Poor conditioning results when the covariance has only constant,
linear, and exponential parts, with the exponential part having
a power of 2 (the default), corresponding to smooth functions.
Decreasing the power makes the functions less smooth, and hence
less predictable, which makes the matrix better conditioned.
d) Use scan-values rather than sample-values. The prior covariance
matrix that is inverted in scan-values is probably less likely
to be poorly conditioned than the posterior covariance matrix
inverted in sample-values. However, scan-values does not produce
independent draws, so convergence may be slower.

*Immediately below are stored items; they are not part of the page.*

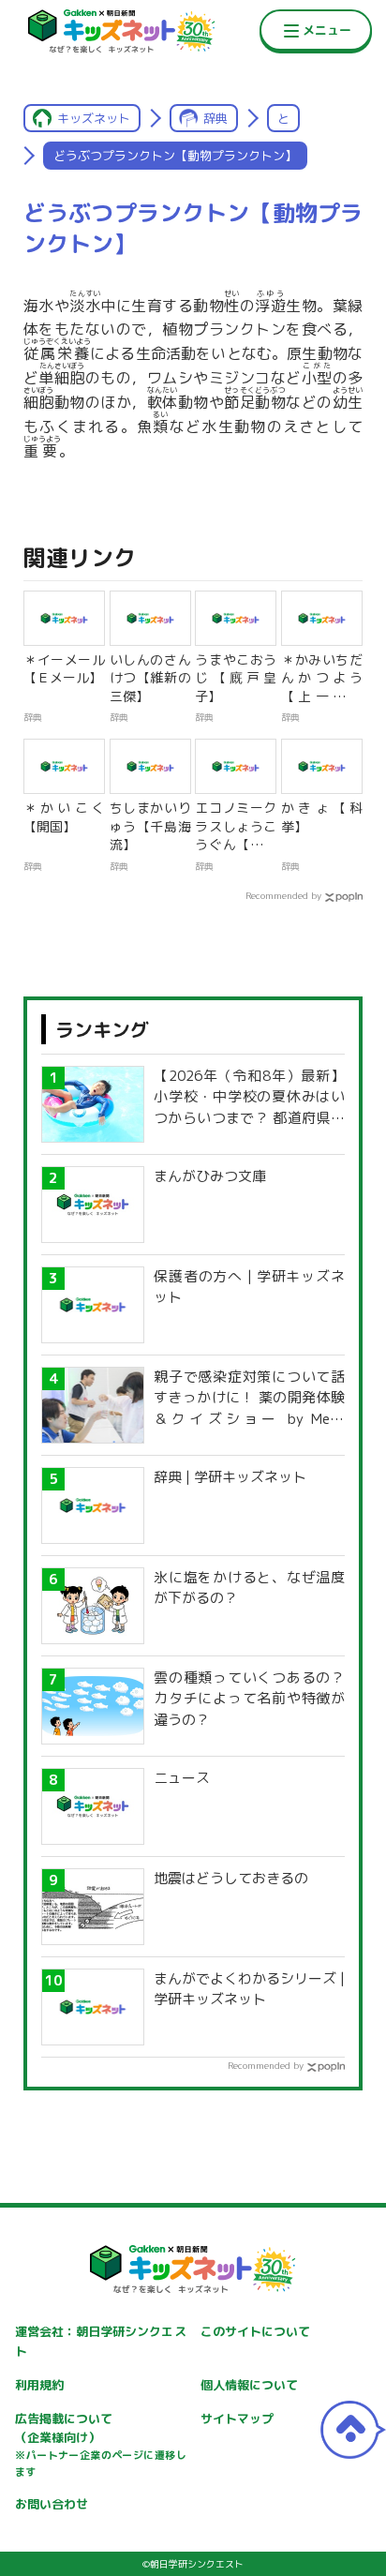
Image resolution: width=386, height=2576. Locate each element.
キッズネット (93, 118)
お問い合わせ (51, 2503)
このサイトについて (255, 2331)
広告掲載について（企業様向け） (100, 2444)
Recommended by (283, 895)
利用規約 (39, 2384)
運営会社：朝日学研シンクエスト (100, 2341)
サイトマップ (237, 2418)
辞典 (215, 118)
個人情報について (249, 2384)
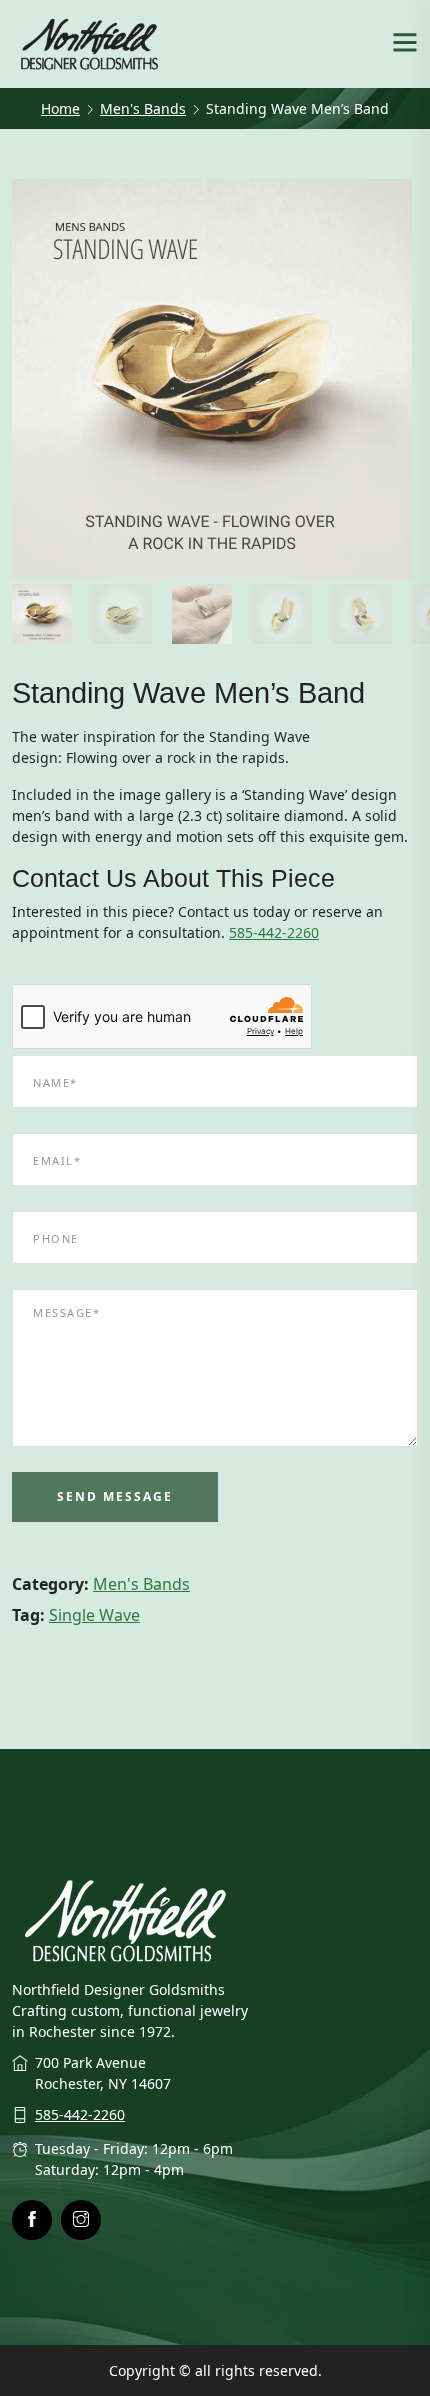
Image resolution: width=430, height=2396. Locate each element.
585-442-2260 (274, 932)
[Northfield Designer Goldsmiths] (90, 42)
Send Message (115, 1496)
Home (60, 108)
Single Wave (94, 1615)
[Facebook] (32, 2220)
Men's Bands (143, 108)
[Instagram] (81, 2220)
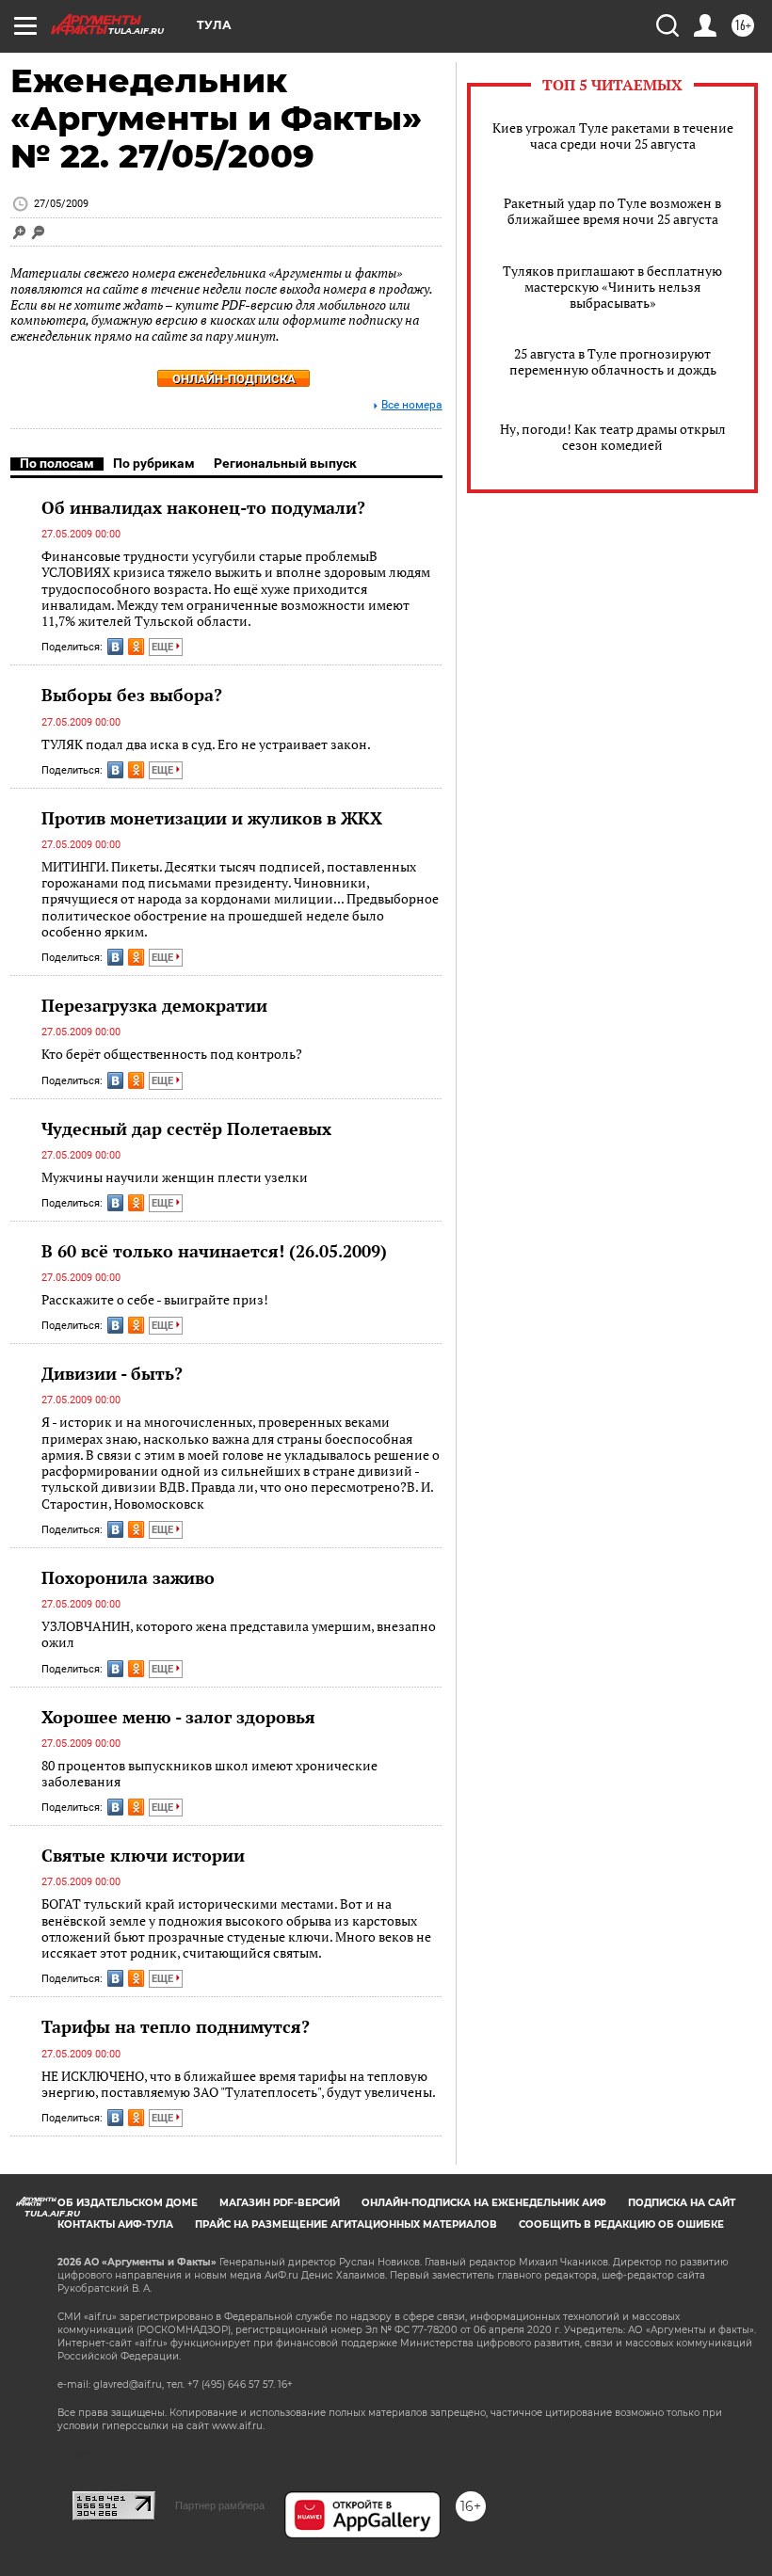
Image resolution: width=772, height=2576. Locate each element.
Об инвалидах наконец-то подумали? (203, 507)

5) When using Annealed Importance Sampling, be careful that the number
of temperatures in the annealing schedule (set by mc-temp-sched) is
what you intend. Remember that there's one more at the end (at a
temperature of one) that isn't explicitly specified. Also be careful
that the number of AIS operations in the mc-spec command is such as to
move through this schedule as desired. You can check that things are
working as desired with a command such as such as "xxx-plt t I". If
you get things wrong, looking at the iterations that were supposed to
be at inverse temperature one but aren't will give completely misleading
results.
6) If the system crashes in the middle of a run of 'net-mc' (say), one
can usually continue from the last iteration written to the log file
by just invoking 'net-mc' again with the same arguments (just as
one can continue for more iterations after 'net-mc' terminates
normally). Problems could arise if the system crashed in the middle
of writing the records pertaining to an iteration, in which case some
fixup using 'log-copy' may be required. Such problems could come
either from a partial record at the end of the log file, or from
a less-than-complete set of full records. It is best to assess the
situation using 'log-records' before proceeding.
7) If you need to change the name of a program to avoid conflicts with
other programs you use, it is probably best to simply change the name
of the link in this software's 'bin' directory, leaving the name
unchanged in all the other directories.